2-Year Data Breach Discovered by University of Iowa Health Care

The names, admission dates and medical record numbers of 5,292 patients of University of Iowa Health Care were accessible over the Internet for around 2 years as a result of an error configuring an application development website.

University of Iowa Healthcare reports the data were exposed in May 2015 and remained accessible over the Internet until May 1, 2017 when the website was secured. University of Iowa Healthcare was notified of the matter on April 29 by a third party.

That individual was an expert security researcher, indicating the discovery did not result in any further disclosure of the information. However, it is unclear whether any other individuals gained access to the data during the time the information was unprotected. University of Iowa Healthcare reports that its investigation of the breach did not uncover evidence to suggest the information had been accessed. UIHC spokesperson Tom Moore said, “To our knowledge, the files had limited views.”

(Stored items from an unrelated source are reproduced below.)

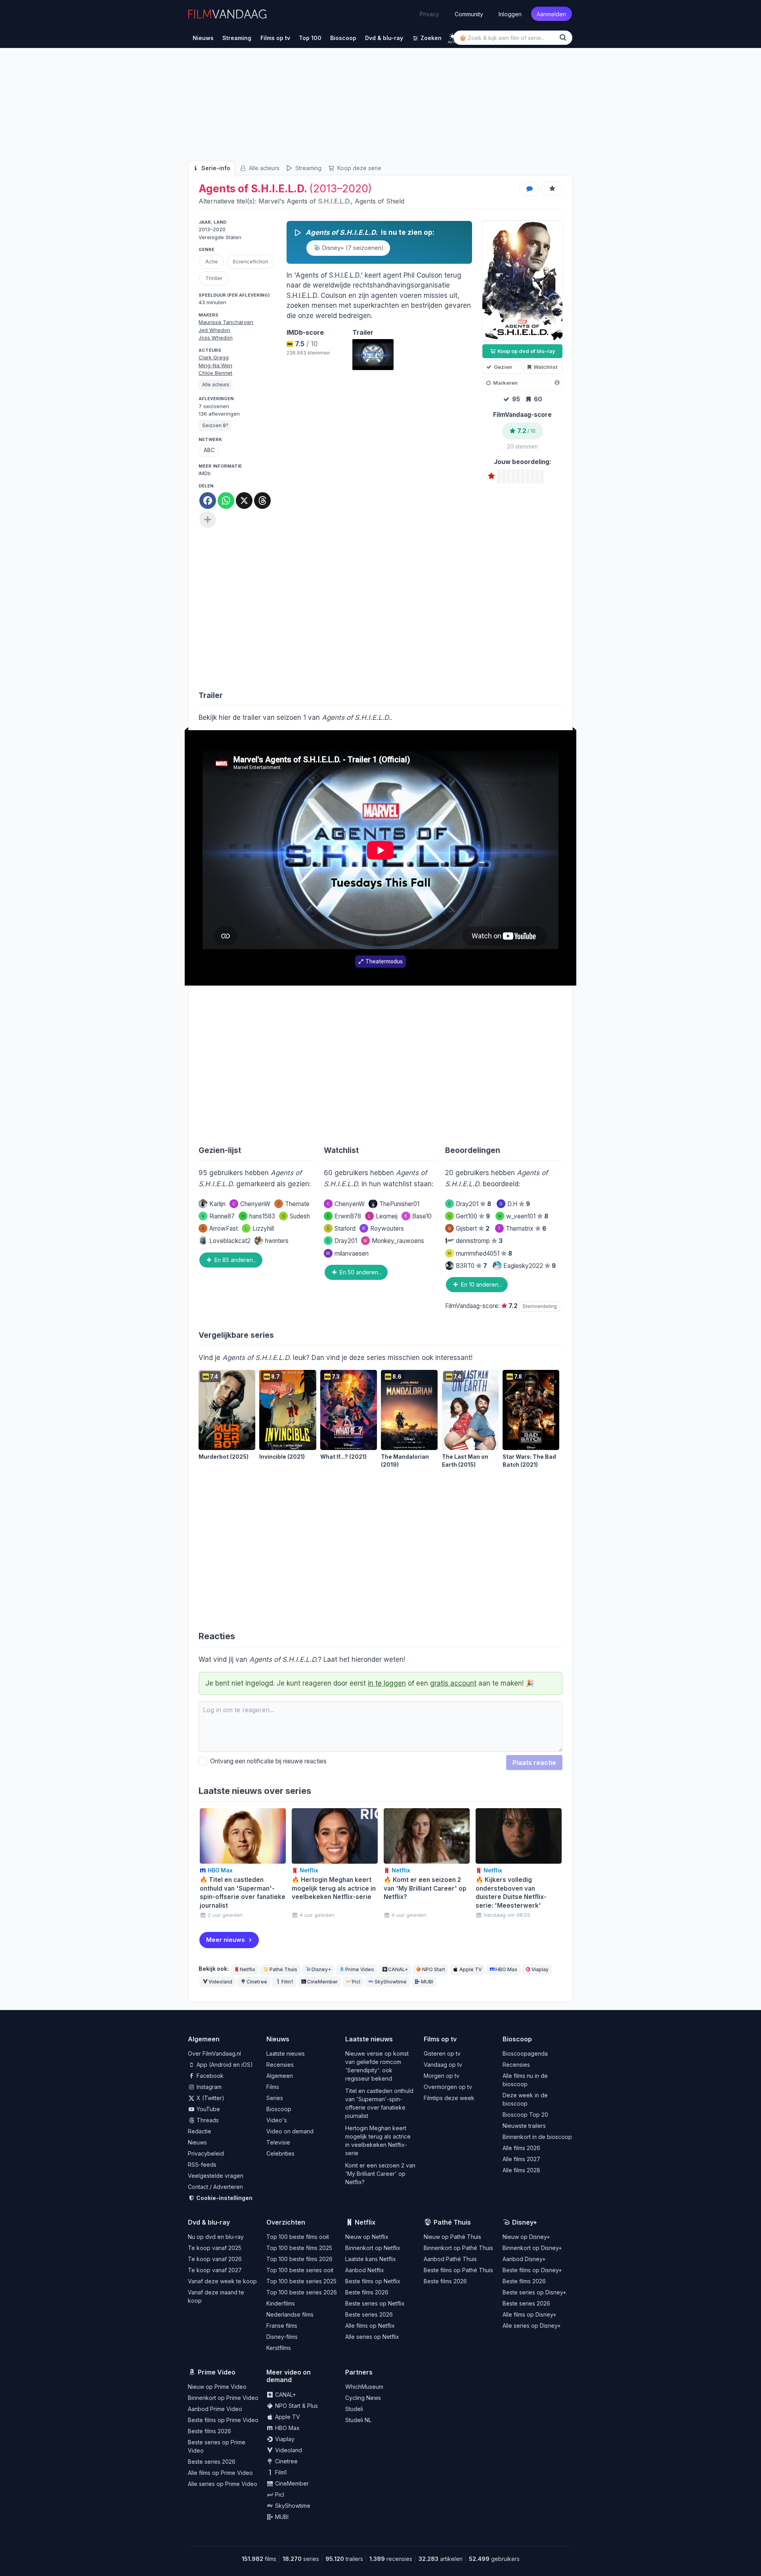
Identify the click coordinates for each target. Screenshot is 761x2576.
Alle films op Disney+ (529, 2314)
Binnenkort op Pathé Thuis (458, 2247)
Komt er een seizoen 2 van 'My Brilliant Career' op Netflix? (380, 2173)
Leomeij (383, 1216)
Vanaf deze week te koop (222, 2281)
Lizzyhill (259, 1228)
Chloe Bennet (215, 373)
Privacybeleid (206, 2153)
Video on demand (290, 2131)
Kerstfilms (278, 2347)
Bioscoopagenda (525, 2053)
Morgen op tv (441, 2075)
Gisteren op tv (442, 2053)
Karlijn (217, 1204)
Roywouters (383, 1228)
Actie (211, 261)
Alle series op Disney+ (532, 2325)
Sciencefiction (250, 261)
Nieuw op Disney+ (526, 2236)
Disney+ (321, 1969)
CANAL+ (398, 1969)
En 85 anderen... (234, 1259)
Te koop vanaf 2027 (215, 2270)
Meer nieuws (225, 1939)
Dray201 (342, 1241)
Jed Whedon (214, 330)
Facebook (209, 2075)
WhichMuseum (364, 2386)
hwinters (277, 1241)
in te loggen (387, 1683)
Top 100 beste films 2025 (299, 2247)
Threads (207, 2120)
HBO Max (506, 1969)
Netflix (247, 1969)
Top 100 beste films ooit (297, 2236)
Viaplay (540, 1969)
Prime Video (359, 1969)
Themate (293, 1204)
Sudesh (296, 1216)
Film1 (287, 1982)
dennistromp (479, 1241)
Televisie (278, 2142)
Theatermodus (384, 961)
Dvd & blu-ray (209, 2222)
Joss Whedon (216, 337)
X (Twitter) (209, 2098)
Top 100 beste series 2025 (301, 2281)
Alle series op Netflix (372, 2336)
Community (469, 13)
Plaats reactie (534, 1763)
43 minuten (212, 302)
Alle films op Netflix (370, 2325)
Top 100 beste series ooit (299, 2270)
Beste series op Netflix (375, 2303)
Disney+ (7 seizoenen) (352, 247)
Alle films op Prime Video (220, 2472)
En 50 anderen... (360, 1272)
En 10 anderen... (480, 1284)
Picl (356, 1982)
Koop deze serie (358, 168)
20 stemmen (522, 446)
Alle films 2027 (521, 2159)
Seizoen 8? (215, 425)
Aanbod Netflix (364, 2270)
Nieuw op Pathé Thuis (452, 2236)
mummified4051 (479, 1253)
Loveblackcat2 (229, 1241)
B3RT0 (471, 1266)
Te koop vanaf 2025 (214, 2247)
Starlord (341, 1228)
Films (272, 2086)
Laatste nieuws (285, 2053)
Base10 (418, 1216)
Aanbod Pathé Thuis (450, 2259)
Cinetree (257, 1982)
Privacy (429, 14)
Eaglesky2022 (529, 1266)
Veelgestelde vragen (215, 2175)
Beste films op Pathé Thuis (458, 2270)
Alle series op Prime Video (222, 2483)
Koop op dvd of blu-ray (525, 351)
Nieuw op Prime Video (217, 2386)
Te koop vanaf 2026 (215, 2259)
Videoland (220, 1982)
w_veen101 (523, 1216)
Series (274, 2098)
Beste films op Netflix (372, 2281)
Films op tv (440, 2039)
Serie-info (215, 168)
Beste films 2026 (366, 2292)
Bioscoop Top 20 (525, 2114)
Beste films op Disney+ (532, 2270)
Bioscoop (278, 2109)
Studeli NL (358, 2420)
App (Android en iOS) (224, 2064)
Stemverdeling (539, 1306)
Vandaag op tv (443, 2064)
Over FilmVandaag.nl (214, 2053)
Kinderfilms (280, 2303)
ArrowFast (220, 1228)
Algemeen (279, 2075)
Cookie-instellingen (223, 2197)
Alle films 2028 (521, 2170)
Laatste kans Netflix (370, 2259)
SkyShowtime (391, 1982)
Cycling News (363, 2397)
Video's (276, 2120)
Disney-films (282, 2336)
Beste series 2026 (369, 2314)
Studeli (354, 2408)
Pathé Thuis (283, 1969)
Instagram (208, 2086)
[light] (452, 36)
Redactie (199, 2131)
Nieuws (197, 2142)
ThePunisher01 (399, 1204)
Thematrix (522, 1228)
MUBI (427, 1982)
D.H (514, 1204)
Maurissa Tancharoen (226, 322)
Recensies (280, 2064)
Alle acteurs (263, 168)
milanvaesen (347, 1253)
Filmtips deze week (449, 2098)
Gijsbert (468, 1228)
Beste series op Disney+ (534, 2292)
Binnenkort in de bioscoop (537, 2136)
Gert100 (469, 1216)
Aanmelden (551, 13)
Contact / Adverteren (215, 2186)
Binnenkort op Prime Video (223, 2397)
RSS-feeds (202, 2164)
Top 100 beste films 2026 (299, 2259)
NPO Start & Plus (295, 2405)
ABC (209, 450)
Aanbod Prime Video (215, 2408)
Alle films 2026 (521, 2147)
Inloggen (510, 13)
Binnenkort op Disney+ (532, 2247)
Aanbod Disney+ (524, 2259)
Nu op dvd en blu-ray (216, 2236)
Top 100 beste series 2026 (301, 2292)
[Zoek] (564, 37)
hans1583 (258, 1216)
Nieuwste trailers (524, 2125)
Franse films (281, 2325)
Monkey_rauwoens (393, 1241)
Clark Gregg (214, 357)
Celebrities (280, 2153)
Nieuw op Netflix (366, 2236)
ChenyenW (251, 1204)
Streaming (307, 168)
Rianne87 (218, 1216)
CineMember (322, 1982)
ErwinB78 (344, 1216)
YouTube (207, 2109)
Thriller (214, 278)
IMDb (205, 473)
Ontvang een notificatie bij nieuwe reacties (267, 1761)
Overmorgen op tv (448, 2086)
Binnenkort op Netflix (372, 2247)
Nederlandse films (290, 2314)
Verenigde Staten (220, 237)
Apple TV (470, 1969)
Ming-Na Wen (215, 365)
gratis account (453, 1683)
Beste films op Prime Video (223, 2420)
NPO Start (433, 1969)
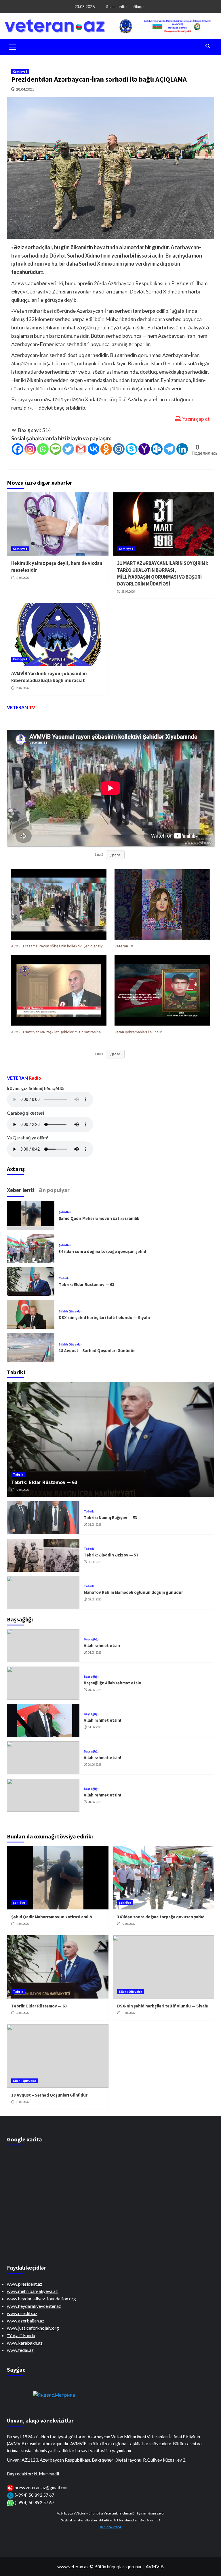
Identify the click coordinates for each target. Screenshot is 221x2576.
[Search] (207, 46)
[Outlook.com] (157, 449)
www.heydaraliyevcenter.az (34, 2306)
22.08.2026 (22, 1490)
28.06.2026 (94, 1690)
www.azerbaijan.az (25, 2320)
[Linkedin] (182, 449)
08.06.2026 (94, 1765)
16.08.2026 (94, 1525)
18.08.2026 (128, 2013)
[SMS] (55, 449)
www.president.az (24, 2284)
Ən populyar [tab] (54, 1189)
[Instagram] (30, 449)
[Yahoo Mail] (144, 449)
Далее (115, 855)
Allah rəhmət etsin (102, 1645)
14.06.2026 (94, 1727)
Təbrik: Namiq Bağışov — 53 (110, 1517)
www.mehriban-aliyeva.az (32, 2291)
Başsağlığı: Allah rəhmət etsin (112, 1683)
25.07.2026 (128, 592)
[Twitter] (68, 449)
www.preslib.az (22, 2313)
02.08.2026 (94, 1599)
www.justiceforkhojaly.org (33, 2328)
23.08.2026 (22, 1924)
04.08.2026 (94, 1652)
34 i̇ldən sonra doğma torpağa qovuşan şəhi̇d (102, 1251)
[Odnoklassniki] (106, 449)
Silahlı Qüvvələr (70, 1311)
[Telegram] (169, 449)
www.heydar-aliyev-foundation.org (41, 2298)
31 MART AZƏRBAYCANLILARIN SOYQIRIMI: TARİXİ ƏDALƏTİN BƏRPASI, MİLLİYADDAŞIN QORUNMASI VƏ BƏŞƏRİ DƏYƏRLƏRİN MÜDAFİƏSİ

The exposed data was limited and did not include any financial information, insurance details, clinical data, or Social Security numbers. Individuals affected by the incident have now been notified and advised to exercise caution nonetheless and monitor Explanation of Benefits statements for any sign of data misuse. Notification letters were dispatched on June 22, 2017.

The breach prompted UIHC to conduct a comprehensive risk analysis to identity vulnerabilities that could threaten the confidentiality of protected health information. Issues uncovered by the risk analysis have now been addressed and information security has been improved. UIHC is also increasing oversight of the development and management of custom databases and will be tightening its processes to prevent future incidents of this nature from occurring.

UIHC will also be retraining employees on data privacy and providing further education to individuals on the use of authorized tools to move data sets.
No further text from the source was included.